Strengths and limitations

Our methodological approach comprised utilizing real-world data for our analysis with larger sample-sizes, and longer follow-up periods thereby increasing the statistical power of our findings, and enabling us to evaluate long-term impact of insomnia on adverse cardiovascular outcomes. Our study, however like any other study is not without certain limitations. First, the methods utilized to investigate insomnia in the included studies were rather diverse. This could have resulted in a non-homogeneous definition of insomnia across the studies. Second, the included studies showed significant clinical, and methodological heterogeneity. However, in order to overcome this, we conducted a sensitivity analysis for outcomes demonstrating high levels of heterogeneity excluding studies with high risk of bias, sample sizes, and varying demographical data. Third, the methods employed in our pooled studies to classify the presence/absence, intensity of insomnia and duration of follow-up also differed. To overcome this limitation, we restricted our inclusion criteria by including only four major insomnia symptoms, performed numerous sensitivity, and subgroup analyses, and used random-effects model to estimate the effect sizes. Additionally, the heterogeneity after leave-one-out analysis declined to near negligible states without impacting the significance and direction of the overall results, lending confidence to our findings. Lastly, the GRADE approach to rating certainty in evidence could support more cautious conclusions that consider key limitations in the body of evidence [74].

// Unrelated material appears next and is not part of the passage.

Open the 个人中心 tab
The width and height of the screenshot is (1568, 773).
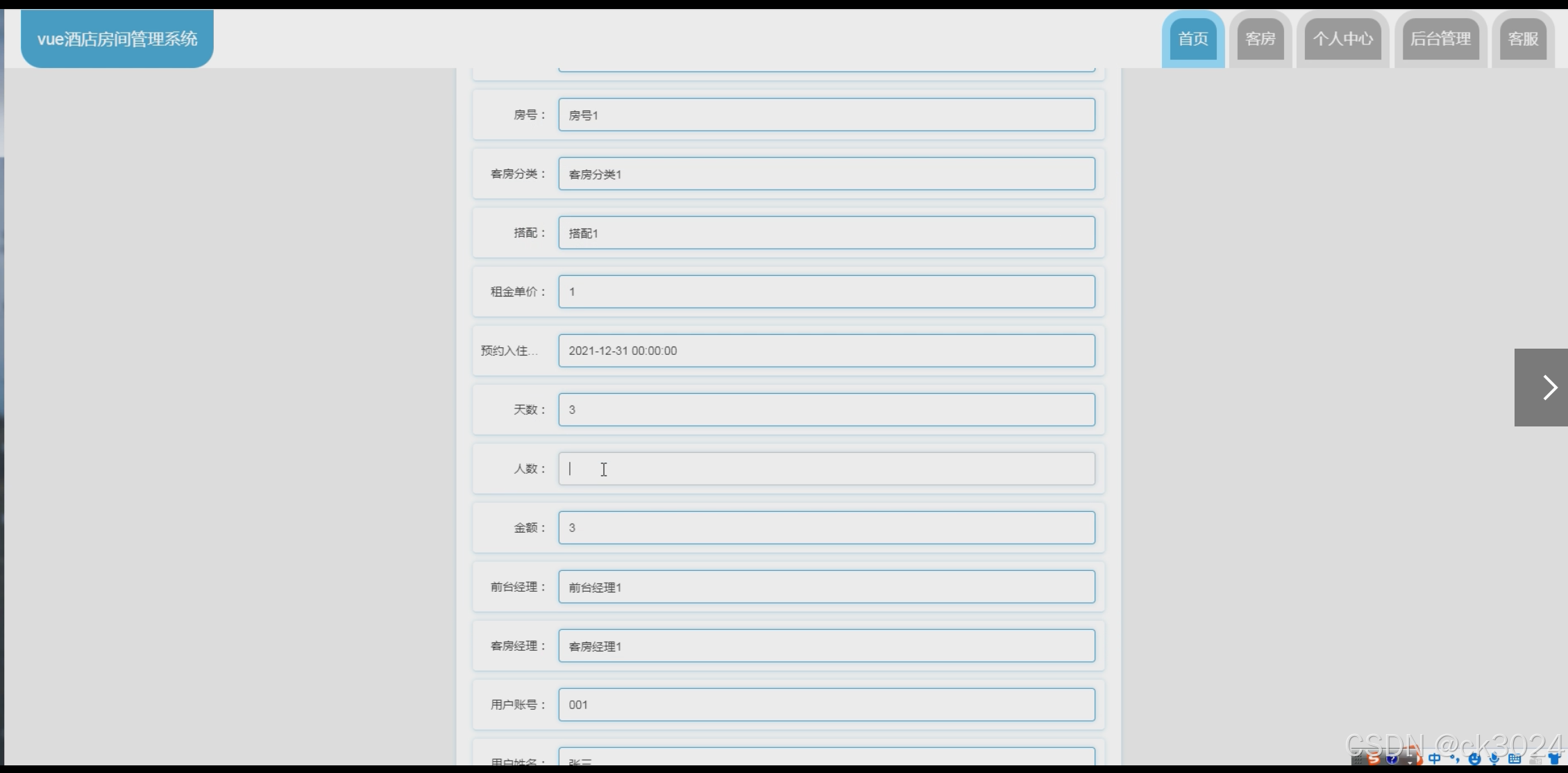tap(1342, 39)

There is an increased risk for serious cardiovascular events, and cardiovascular mortality in individuals with diagnosed insomnia disorder or those demonstrating symptoms of insomnia. In patients that are presented with such symptoms, clinicians should evaluate for cardiovascular risks and tailor interventions accordingly. Although focus on treating sleep disorders should be maintained, evaluating for additional coexisting cardiovascular risks such as coronary artery disease and smoking should influence therapy and clinical decision making. Adequately powered observational studies which are controlled for confounding risk factors and sleep disorders such as sleep apnea, and baseline comorbidities are required to provide a better understanding into pathophysiological mechanisms considering the substantial limitations and uncertainties in the current existing literature.